男の死体をしばらく遠目で観察したあと、樹里は生きている2人の男に視線を写した。うさぎの耳がついたパーカーを着た少年が、こちらに背を向けている。少年と話をしているのは、黒い背広を着た、神経の細そうな若い男だ。若い男――篠原は、仰向けに倒れた姿勢であるためか、こちらにはまだ気づいていない。

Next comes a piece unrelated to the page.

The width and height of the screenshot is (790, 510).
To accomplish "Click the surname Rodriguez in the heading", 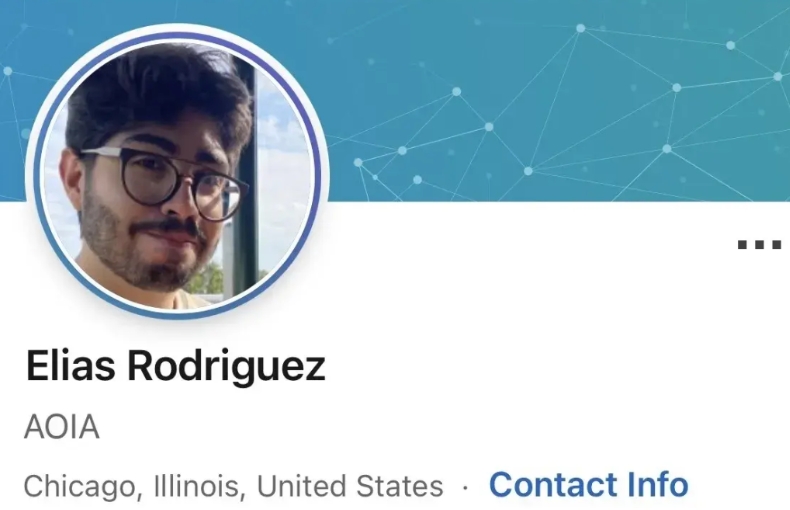I will 226,366.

「……インビジブル・スレッドでしたっけ? 手品で使われる見えない糸……武器として使うところなんて初めて見ました」
ほんの少し呆れた様子で、篠原が言った。うさぎ強盗はゆっくりと首を横に振った。
「ケブラーは防刃チョッキにも使われるほど頑丈な素材なんだよ。戦闘に使えない理由があるかい?」
「……そういうものですか……。あ、手を縛りつけてるのも切ってくれますか?」
「待ってよ。頑丈って言ったじゃん。けっこう切りにくいんだからさ」
篠原の手首あたりの空間に、うさぎ強盗は真っ直ぐにナイフを振り下ろした。篠原は拘束を解かれ、体が軽くなるのを感じた。自由になった手で胸元をまさぐって、苦々しそうに顔をしかめた。

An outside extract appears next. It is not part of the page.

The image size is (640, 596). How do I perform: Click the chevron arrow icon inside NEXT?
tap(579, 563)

「かえしのついたガラス針……いつこんなものを引っかけたんですか?」
「あのツキノワグマみたいなのに投擲ナイフ投げたとき、ついでにね。気づけなかったでしょ? 透明人間に胸ぐらつかまれたとでも思った?」
「……ええ、まあ」
会話を続けながら、少年は、篠原の四肢を拘束する糸を順々に切って回った。篠原は起き上がり、手首を交互に軽く揉んだ。
「……私を、生かすつもりですか?」
「うん。篠原さんには覚悟があるように見えたし……」
「何を根拠に?」
「ブラフだったらすぐ分かる。鋭すぎるほどに感覚が鋭いからね」
うさぎ強盗は樹里と目が合うと、親しげに微笑みかけた。つられて篠原も顔を上げ、少し不安そうな眼で樹里を見つめた。
「随分死体が増えましたね」
おそろしく冷たい声で樹里が言った。少年がビクリと肩を震わせた。
「樹里、なんか怖い」
「あたしはいつもこんな感じです」
うさぎ強盗の少年は、困ったように頭をかき、篠原に小声で「普段はもっといい人なんだけどね」と耳打ちした。篠原は2人の関係性を計りかね、ただただ目を丸くするだけだった。

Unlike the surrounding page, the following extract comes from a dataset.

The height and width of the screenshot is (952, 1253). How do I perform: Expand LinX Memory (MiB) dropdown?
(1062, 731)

「しかし3体かあ……これはちょっと処理に手間がかかるかもね。あ、そういえば樹里。あれは君の兄貴分でしょ? どうする、丁寧に弔っても良いよ?」
うさぎ強盗はナイフの先で、玄関でうなだれている若い男の死体を指し示した。樹里は、うんざりとした様子でかぶりを振った。